A CASUAL CHAT WITH COLEMAN MILLER II/III

Letʼs start with an easy one. How did you conceive “Uso Justo”?
I always had it in my mind that I want to do a film where the characters were aware that they were in a film of some kind.

And then I was making jokes with my friends — Iʼve told them I wanted to make a foreign film. But nobody makes a foreign film. They just make a film from whatever country they are from. And then when it gets shown somewhere else then itʼs a foreign film. So the concept of a foreign film was sort of intriguing to me… Anyway I wanted to find a film that did not have subtitles and was in another language. So I was in a mall south of Minneapolis, Minnesota and there was a video store. They had a little foreign section with VHS tapes there. The first one I grabbed I gave it to the counter guy and said: “Could you pop this in?”. So he put it in and I watched 5 minutes and there wasnʼt subtitles and it looked like it was decent quality and I said: “Iʼll take it”. ʻCause it did not matter to we what it was as long as they were speaking another language. So I took it home and watched it a few times and kept some notes. I wasnʼt exactly sure where it was going to go or how it all will come together. I did not really had a plan, I just started writing scenes. And not even writing — putting subtitles in there which seemed easier to me then writing.

────────

▶ [Task set]:
a) Answer these about the Coleman Miller interview:
(i) In what kind of place was the video store with the little foreign section?
(ii) How many minutes of the tape did Miller watch before deciding to take it?
(iii) What did Miller find easier than writing?
b) Please carry on with the Coleman Miller interview from the point where it ends.

────────

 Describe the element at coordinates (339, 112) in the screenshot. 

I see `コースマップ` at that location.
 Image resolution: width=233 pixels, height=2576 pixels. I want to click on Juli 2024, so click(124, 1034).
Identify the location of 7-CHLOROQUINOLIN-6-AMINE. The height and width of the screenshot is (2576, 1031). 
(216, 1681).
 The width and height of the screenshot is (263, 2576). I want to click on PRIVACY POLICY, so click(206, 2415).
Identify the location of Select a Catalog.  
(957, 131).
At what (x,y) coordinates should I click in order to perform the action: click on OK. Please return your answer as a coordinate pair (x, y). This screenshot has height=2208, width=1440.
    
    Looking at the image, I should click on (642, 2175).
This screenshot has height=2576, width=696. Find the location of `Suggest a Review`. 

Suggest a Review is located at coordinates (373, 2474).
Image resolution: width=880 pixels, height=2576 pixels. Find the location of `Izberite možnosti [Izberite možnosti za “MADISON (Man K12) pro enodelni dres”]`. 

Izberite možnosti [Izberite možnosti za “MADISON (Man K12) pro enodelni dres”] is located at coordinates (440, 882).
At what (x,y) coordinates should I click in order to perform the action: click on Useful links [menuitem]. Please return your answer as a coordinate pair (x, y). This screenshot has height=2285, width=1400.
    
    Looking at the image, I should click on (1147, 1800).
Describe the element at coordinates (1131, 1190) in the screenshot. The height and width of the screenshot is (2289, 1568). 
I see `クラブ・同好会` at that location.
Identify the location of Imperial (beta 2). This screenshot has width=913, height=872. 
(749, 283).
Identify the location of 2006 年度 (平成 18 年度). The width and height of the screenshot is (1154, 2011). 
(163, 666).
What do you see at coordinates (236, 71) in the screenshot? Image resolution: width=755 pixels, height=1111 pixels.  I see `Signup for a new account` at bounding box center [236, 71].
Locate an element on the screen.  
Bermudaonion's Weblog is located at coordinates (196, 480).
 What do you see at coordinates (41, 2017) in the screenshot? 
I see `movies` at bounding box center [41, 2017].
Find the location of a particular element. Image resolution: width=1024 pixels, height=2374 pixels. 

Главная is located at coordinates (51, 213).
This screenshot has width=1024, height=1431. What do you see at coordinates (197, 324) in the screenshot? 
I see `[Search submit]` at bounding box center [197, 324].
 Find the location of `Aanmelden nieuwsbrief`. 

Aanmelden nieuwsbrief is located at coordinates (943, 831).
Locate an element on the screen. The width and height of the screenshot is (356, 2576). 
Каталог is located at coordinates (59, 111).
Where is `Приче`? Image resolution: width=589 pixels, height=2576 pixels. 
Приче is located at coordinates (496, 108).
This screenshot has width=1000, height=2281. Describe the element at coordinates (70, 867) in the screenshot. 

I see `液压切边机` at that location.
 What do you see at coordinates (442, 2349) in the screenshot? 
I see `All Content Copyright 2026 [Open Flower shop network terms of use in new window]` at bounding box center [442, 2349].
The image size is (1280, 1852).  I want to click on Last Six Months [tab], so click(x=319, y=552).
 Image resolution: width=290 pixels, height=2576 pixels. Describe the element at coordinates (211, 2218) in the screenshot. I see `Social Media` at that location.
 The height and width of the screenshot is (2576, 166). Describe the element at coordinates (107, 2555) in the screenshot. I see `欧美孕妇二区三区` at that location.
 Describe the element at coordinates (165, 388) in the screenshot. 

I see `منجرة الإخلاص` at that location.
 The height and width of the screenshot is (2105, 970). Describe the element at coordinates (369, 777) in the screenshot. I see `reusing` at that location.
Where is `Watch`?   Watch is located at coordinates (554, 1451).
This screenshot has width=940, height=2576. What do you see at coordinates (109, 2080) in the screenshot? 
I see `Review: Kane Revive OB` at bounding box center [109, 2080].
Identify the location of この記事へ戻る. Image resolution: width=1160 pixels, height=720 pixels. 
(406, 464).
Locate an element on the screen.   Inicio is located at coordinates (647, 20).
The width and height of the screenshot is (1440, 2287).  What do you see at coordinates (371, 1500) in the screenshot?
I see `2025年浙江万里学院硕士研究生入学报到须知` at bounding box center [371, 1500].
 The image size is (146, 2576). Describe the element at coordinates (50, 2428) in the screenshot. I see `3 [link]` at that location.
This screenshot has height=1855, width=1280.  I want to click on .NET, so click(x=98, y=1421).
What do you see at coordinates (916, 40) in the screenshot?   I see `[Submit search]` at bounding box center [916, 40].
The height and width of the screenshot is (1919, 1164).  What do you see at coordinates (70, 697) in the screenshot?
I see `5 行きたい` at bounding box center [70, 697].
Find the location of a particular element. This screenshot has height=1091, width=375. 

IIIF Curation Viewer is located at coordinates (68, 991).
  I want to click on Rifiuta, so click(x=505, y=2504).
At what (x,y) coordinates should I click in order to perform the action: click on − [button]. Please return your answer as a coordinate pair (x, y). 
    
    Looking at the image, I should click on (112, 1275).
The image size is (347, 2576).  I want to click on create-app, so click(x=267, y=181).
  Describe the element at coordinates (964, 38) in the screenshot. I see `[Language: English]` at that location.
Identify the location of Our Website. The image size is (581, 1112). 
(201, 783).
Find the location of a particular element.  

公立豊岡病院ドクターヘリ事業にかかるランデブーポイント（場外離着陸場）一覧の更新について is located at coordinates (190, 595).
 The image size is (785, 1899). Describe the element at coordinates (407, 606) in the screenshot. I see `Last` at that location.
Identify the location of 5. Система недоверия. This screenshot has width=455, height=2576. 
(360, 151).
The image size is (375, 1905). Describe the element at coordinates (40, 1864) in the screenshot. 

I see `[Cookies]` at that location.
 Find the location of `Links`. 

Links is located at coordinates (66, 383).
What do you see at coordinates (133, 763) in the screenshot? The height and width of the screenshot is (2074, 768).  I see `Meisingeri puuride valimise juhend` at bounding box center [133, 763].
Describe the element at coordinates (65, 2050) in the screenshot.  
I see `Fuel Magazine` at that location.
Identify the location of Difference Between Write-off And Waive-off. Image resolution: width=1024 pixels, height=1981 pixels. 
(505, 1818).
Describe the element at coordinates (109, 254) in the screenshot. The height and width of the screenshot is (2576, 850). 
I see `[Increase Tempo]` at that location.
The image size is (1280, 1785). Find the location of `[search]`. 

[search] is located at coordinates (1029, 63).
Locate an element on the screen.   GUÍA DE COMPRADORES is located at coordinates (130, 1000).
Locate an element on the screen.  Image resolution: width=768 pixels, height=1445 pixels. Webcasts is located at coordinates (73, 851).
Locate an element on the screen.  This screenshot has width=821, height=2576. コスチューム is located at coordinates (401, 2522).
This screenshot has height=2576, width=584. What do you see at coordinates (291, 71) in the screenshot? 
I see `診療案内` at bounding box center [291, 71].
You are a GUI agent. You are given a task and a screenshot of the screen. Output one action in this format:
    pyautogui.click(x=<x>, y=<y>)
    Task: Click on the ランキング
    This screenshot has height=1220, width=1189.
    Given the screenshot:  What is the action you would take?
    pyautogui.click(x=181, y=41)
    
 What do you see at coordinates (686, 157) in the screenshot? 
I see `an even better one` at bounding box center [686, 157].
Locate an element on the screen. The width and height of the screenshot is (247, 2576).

────────

▶ [Responses]:
a)
(i) A mall south of Minneapolis, Minnesota.
(ii) 5 minutes.
(iii) Putting subtitles in.

b)
The other important thing — it was not a comedy. I did not want to make comedy if the actors were playing it for laughs. Luckily, as I got in, the film was very melodramatic with very serious scenes which really makes the comedy work so much better.

What was the first scene written?

The first scene I wrote was an operating room scene. The doctor in the operating room just looks at his nurse and says: “The filmʼs just started and this guy is already dead. We already got a corpse”. And that was the opening line. It did not make the final cut.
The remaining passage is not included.